Re: question re. message delivery

Miles Fidelman
In reply to this post by Peer Stritzinger-3
That's a very useful piece of information (i.e., it's useful when
designing applications)!

Note to whomever:  This is the kind of thing that should be stated
explicitly in documentation (both user & design specs).

Thanks!

Miles


On 9/28/17 3:52 AM, Peer Stritzinger wrote:

> IIRC there is one guarantee in newer versions of Erlang (for a pretty conservative definition of new ;-)
>
> All messages from another node arrive between its nodeup and nodedown message.
>
> This means that you can always detect if there is a possible message loss between two nodes
> by monitoring the node.
>
> Or as I understand monitoring a remote process also does this implicitly since a link-down triggers
> DOWN messages on all monitored processes across this link and a nodedown
>
> Please correct me if this is not true (modulo the Hans Svensson/Lars-Åke Fredlund paper).
>
> Cheers,
> -- Peer
>
>> On 27.09.2017, at 16:42, Raimo Niskanen <[hidden email]> wrote:
>>
>> I'll try to summarize what I know on the topic, acting a bit as a ghost
>> writer for the VM Team.
>>
>> See also the old, outdated language specification, which is the best we have.

Data lines:
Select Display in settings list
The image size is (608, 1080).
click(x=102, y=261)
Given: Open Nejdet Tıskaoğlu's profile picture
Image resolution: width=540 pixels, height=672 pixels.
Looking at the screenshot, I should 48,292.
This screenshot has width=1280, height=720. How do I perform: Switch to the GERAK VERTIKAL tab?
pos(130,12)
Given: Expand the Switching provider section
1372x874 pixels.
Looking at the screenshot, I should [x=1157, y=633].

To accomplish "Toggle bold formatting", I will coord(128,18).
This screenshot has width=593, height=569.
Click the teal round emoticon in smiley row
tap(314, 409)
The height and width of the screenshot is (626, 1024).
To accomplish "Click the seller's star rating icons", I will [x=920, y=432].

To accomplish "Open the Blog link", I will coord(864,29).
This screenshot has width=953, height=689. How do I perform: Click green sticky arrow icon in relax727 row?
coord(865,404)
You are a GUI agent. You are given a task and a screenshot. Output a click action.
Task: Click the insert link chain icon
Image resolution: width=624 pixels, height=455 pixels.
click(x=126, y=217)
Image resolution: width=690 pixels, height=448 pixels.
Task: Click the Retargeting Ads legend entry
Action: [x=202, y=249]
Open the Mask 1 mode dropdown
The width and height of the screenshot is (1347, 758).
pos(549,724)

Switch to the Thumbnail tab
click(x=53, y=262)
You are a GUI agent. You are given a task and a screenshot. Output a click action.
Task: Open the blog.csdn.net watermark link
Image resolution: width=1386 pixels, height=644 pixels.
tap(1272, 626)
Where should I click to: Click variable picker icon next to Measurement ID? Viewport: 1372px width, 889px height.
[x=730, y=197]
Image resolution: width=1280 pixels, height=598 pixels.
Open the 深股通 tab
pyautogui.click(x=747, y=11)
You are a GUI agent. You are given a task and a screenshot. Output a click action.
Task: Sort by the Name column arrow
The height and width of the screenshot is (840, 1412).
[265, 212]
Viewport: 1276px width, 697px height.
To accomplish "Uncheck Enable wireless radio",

Given request: Copy the Erlang message delivery thread word for word, starting at "On 9/28/17 3:52" and ending at "Svensson/Lars-Åke Fredlund paper).". The items have nothing to do with the Erlang message delivery thread.

Solved problem:
On 9/28/17 3:52 AM, Peer Stritzinger wrote:

> IIRC there is one guarantee in newer versions of Erlang (for a pretty conservative definition of new ;-)
>
> All messages from another node arrive between its nodeup and nodedown message.
>
> This means that you can always detect if there is a possible message loss between two nodes
> by monitoring the node.
>
> Or as I understand monitoring a remote process also does this implicitly since a link-down triggers
> DOWN messages on all monitored processes across this link and a nodedown
>
> Please correct me if this is not true (modulo the Hans Svensson/Lars-Åke Fredlund paper).